A retired public school teacher, age 71, lives on a $48,000 state pension and pulls roughly $36,000 a year from a $1.1 million 403(b). That puts her ordinary income near $84,000 before Social Security even enters the picture. For decades she assumed Social Security would be a small add-on, because the Windfall Elimination Provision clipped her benefit as a non-covered government worker. Then Congress passed the Social Security Fairness Act in January 2025, repealing WEP and the Government Pension Offset (GPO). Signed into law by President Joe Biden, the act restored benefits to millions of teachers, firefighters, and other public employees.
The restored check is welcome. But the modified adjusted gross income (MAGI) bump that comes with it creates a new problem.
IRMAA, the Income-Related Monthly Adjustment Amount, surcharges Medicare Part B and Part D for higher-income retirees. For 2026, the first surcharge tier kicks in for single filers with MAGI above $109,000. The standard Part B premium is $202.90 a month, but cross into Tier 1 and the total jumps to $284.10, with a Part D surcharge of $14.50 stacked on top.
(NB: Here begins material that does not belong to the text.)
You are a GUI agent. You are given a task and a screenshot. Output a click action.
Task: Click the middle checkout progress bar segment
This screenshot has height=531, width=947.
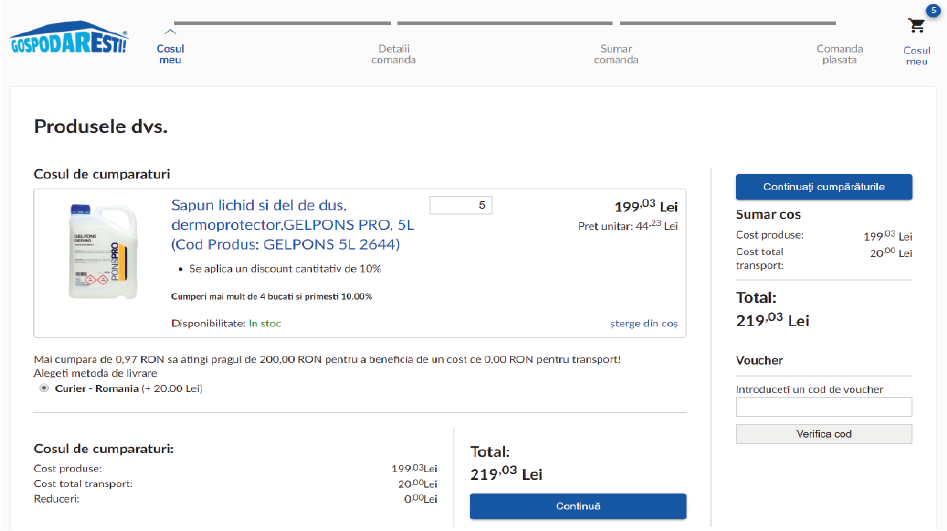pyautogui.click(x=505, y=23)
Her pension and 403(b) draws already sit around $84,000. Add restored Social Security (with the 2026 COLA of 2.8% baked in), and up to 85% of that benefit is taxable. Even a modest restored benefit can push her MAGI over the $109,000 line. One dollar over the threshold triggers the full tier.
The Appeal She Thought She Had
Form SSA-44 is the IRMAA reconsideration request, and it works only for a specific list of life-changing events: work stoppage, work reduction, marriage, divorce, death of a spouse, loss of pension income, or loss of income-producing property. Receiving a previously withheld Social Security benefit is not on the list. Neither is “my MAGI went up because the law changed.” High income, on its own, is not grounds for relief.
The 2026 federal brackets for a single filer apply the 22% rate on income above $50,400 and the 24% rate above $105,700. Her marginal tax rate sits in the 22% band today, with real headroom before the 24% bracket begins. The IRMAA cliff at $109,000, however, hits well before the 24% bracket does.
Required minimum distributions on a $1.1 million 403(b) at her age compound the problem. The RMD percentage rises every year, which means future MAGI grows automatically whether she wants the cash or not. Each year of inaction makes the IRMAA tier harder to dodge.
One path dominates for most retirees in her position: bracket-fill Roth conversions, sized to the IRMAA tier rather than the tax bracket.
- Convert 403(b) dollars to Roth in measured slices. Each conversion is taxable now at 22%, but future Roth withdrawals do not count toward MAGI. As Suze Orman says, “Money that’s withdrawn from a Roth does not count towards Social Security or Medicare B premiums.”
- Size each conversion to stop short of $109,000 MAGI. Leave a buffer of a few thousand dollars for interest and dividends. At today’s 10-year Treasury yield near 4.5%, even conservative cash holdings throw off enough income to matter.
- Time 403(b) withdrawals around RMD math. Pulling more now in lieu of conversions just shifts the same tax bill without solving the MAGI problem. Conversions shrink the future RMD base; ordinary withdrawals do not.
Pull a projected 2026 MAGI worksheet before year-end. Add pension, planned 403(b) withdrawals, taxable interest, and 85% of restored Social Security. If the total lands within a few thousand dollars of $109,000, consider a partial Roth conversion sized to the gap.